Абсурдность и ирреальность ситуации, отправившие меня поначалу в нокдаун, сцепились потными лапками и отплясывали победную джигу. И мощный пендель, прилетевший от меня, оказался для гадов полной неожиданностью. Утробно булькнув, они растеклись мутными лужицами.
А я, прижав к себе дрожащее тельце дочери, смотрела на приближавшегося «риелтора».
Только инфузория в модельных туфельках не сообразила бы, что совершенно не уважаемый месье Дюбуа никакого отношения к торговле недвижимостью не имеет. Как, почему, ради чего он выдал себя за риелтора – сейчас не суть важно. ЧТО он сотворил с Лешкой – вот что важно. И почему мой ребенок-индиго заходится от ужаса при одном лишь взгляде на черного великана – тоже важно.
Именно великана и именно черного. Внушительный рост и цвет кожи в данном случае на вторых ролях.
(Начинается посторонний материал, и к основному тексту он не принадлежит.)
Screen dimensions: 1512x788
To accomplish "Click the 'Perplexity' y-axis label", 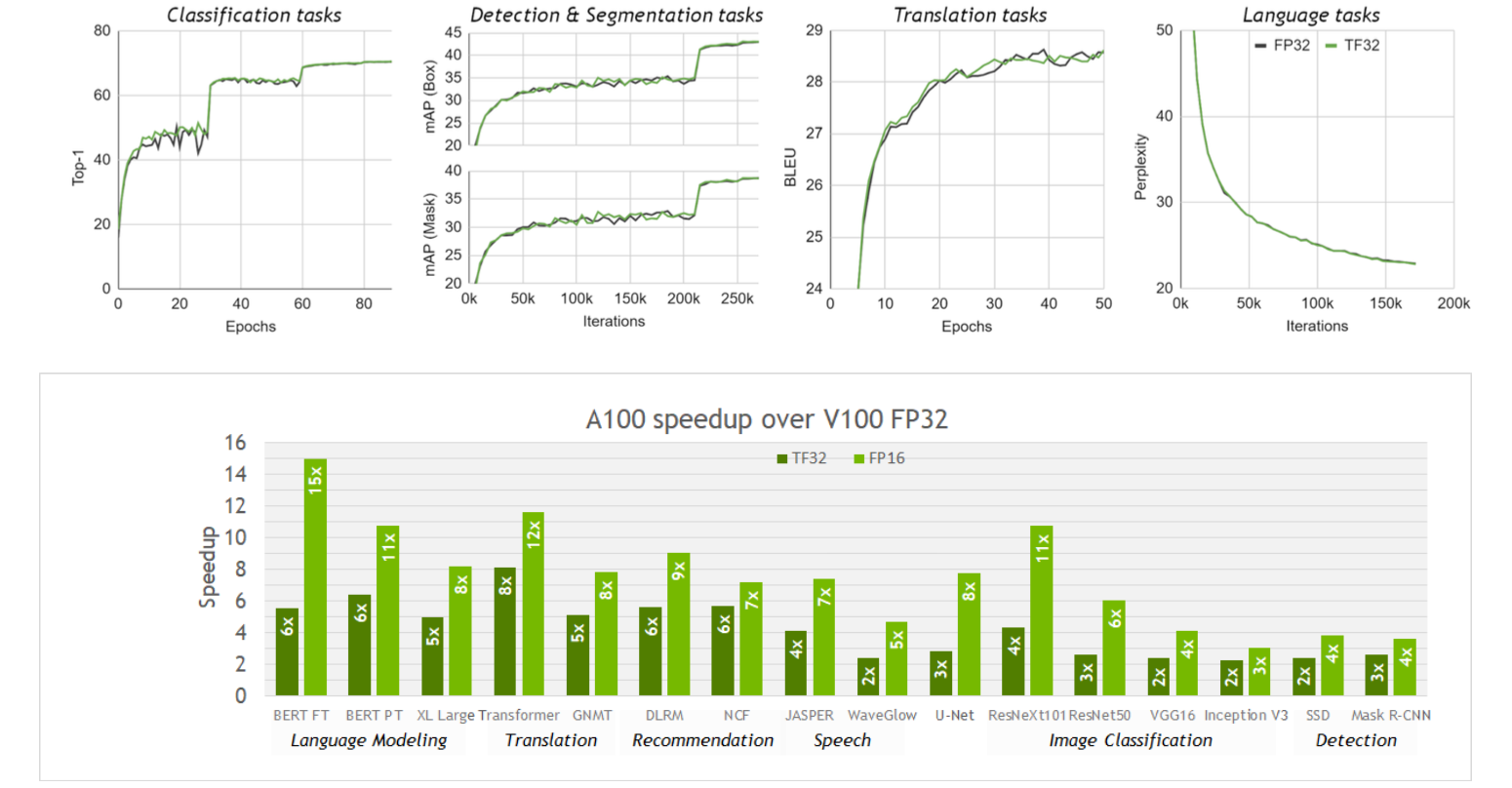I will (1140, 168).
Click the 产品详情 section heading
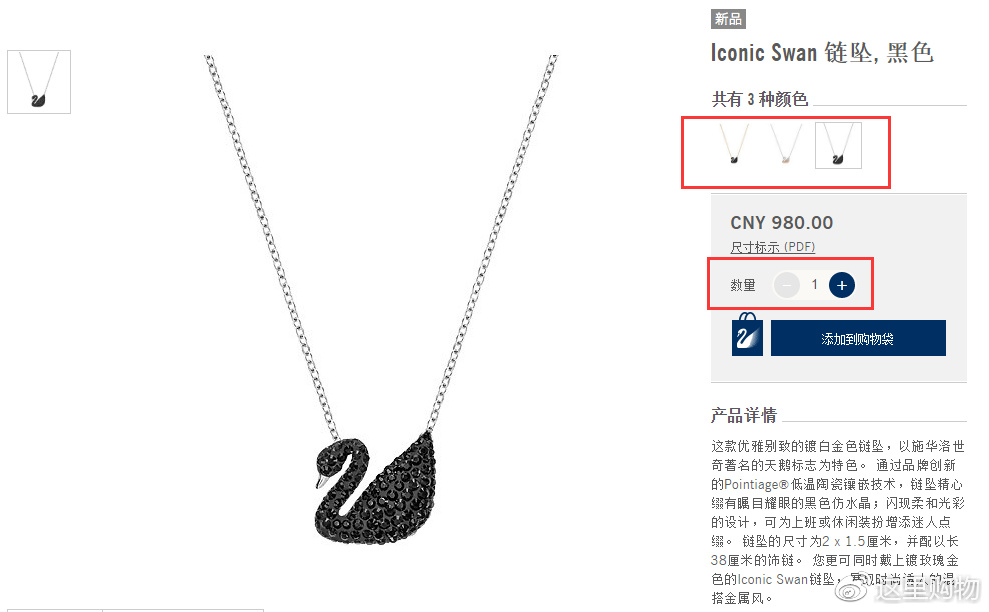 [744, 415]
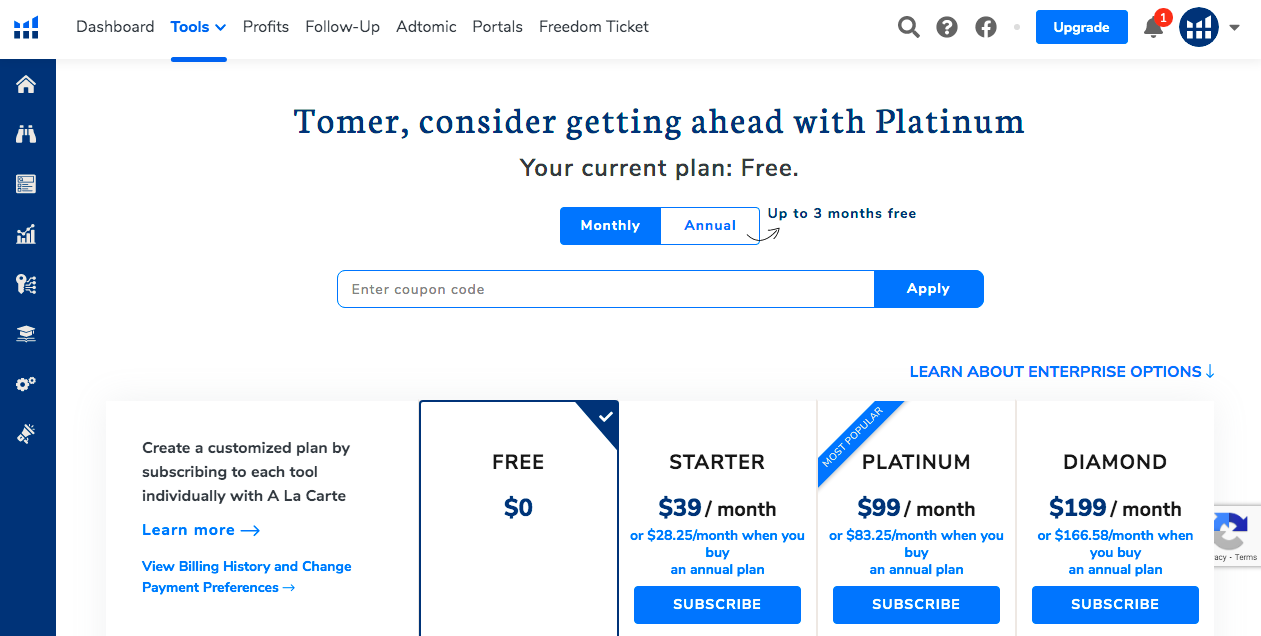Click the graduation cap learning icon

(26, 335)
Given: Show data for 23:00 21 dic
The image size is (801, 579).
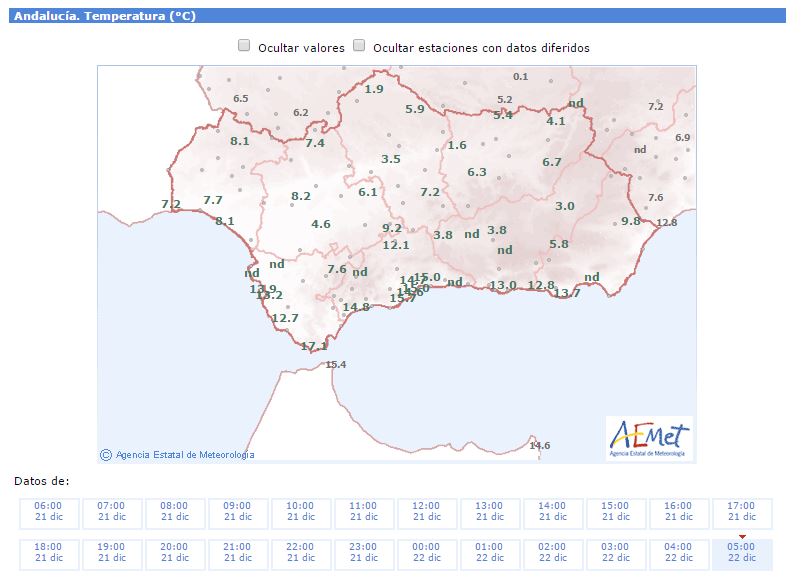Looking at the screenshot, I should 363,552.
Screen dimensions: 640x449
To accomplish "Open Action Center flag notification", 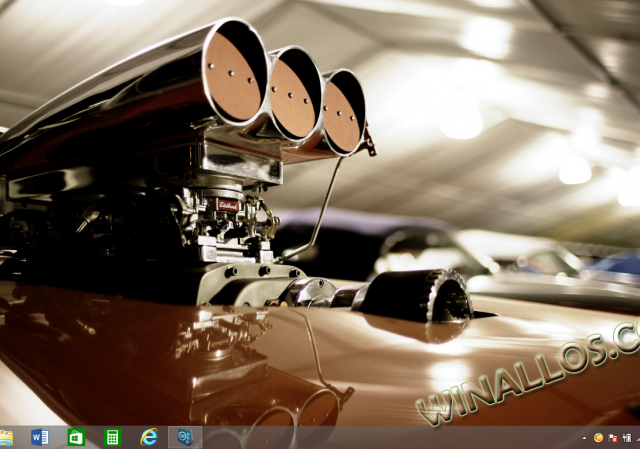I will [611, 438].
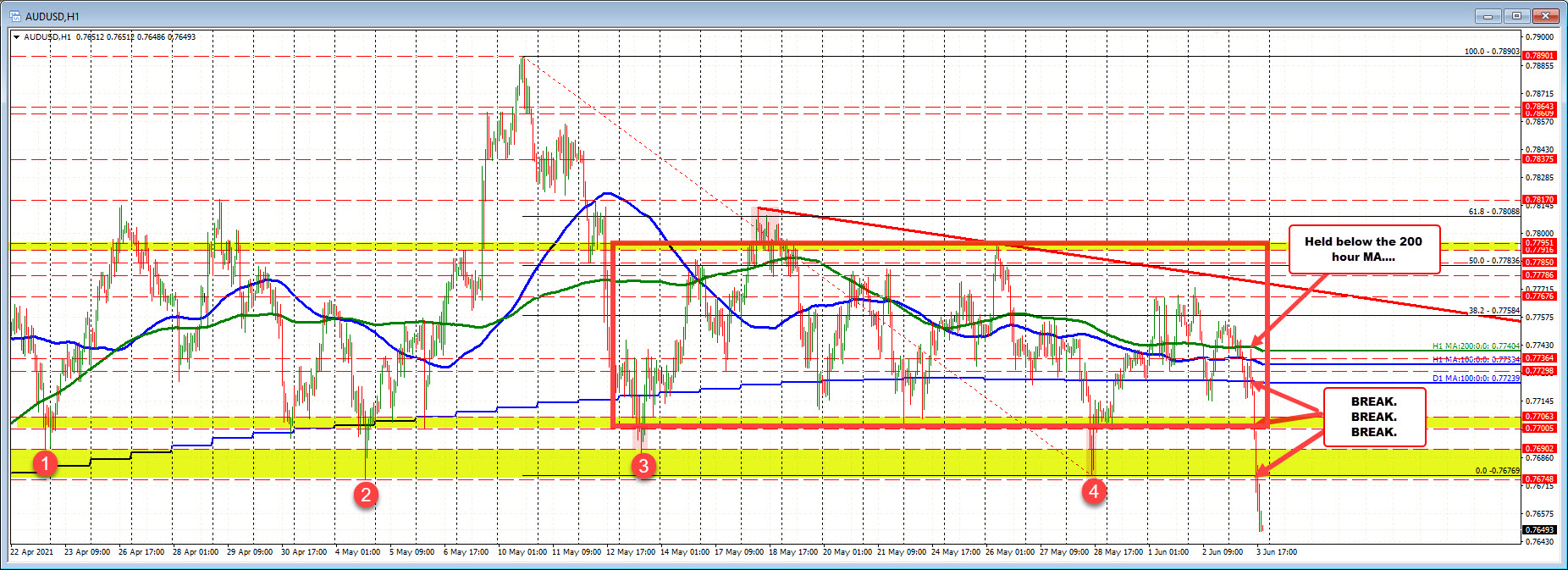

Приближавшийся человек почти физически подавлял сознание окружающих ментальной мощью и величием. Величием зла.
В глазах Дюбуа холодно ухмылялось превосходство победителя. Он подошел к нам вплотную и с минуту оценивающе разглядывал Нику, словно кусок вырезки на рынке. Затем испачкал своим взглядом меня:
– У тебя необычная дочь, женщина. В роду были унганы или мамбо?
– Партизаны у меня в роду были, бабы иногда встречались, – процедила я, не отводя глаз (это было неимоверно трудно, давление тьмы раскалывало голову изнутри). – Это единственное, что относительно созвучно произнесенному тобой бреду.
– Партизаны? Бабы? – поскольку эти слова я произнесла по-русски, плохой английский Дюбуа завис, и он явно не понял, о чем речь. А вот вторая фраза ему явно не понравилась. – Женщина, ты, наверное, слишком глупа, чтобы…
– Куда уж мне! – фыркнула я, успокаивающе поглаживая плечики прильнувшей ко мне дочери. – У меня за плечами областной политехнический, а ты, наверное, Гарвард окончил. Или Оксфорд? Ой нет, знаю, знаю – сей одухотворенный лик свидетельствует, что в анамнезе у тебя всего лишь ускоренные курсы по выпасу коз. Угадала?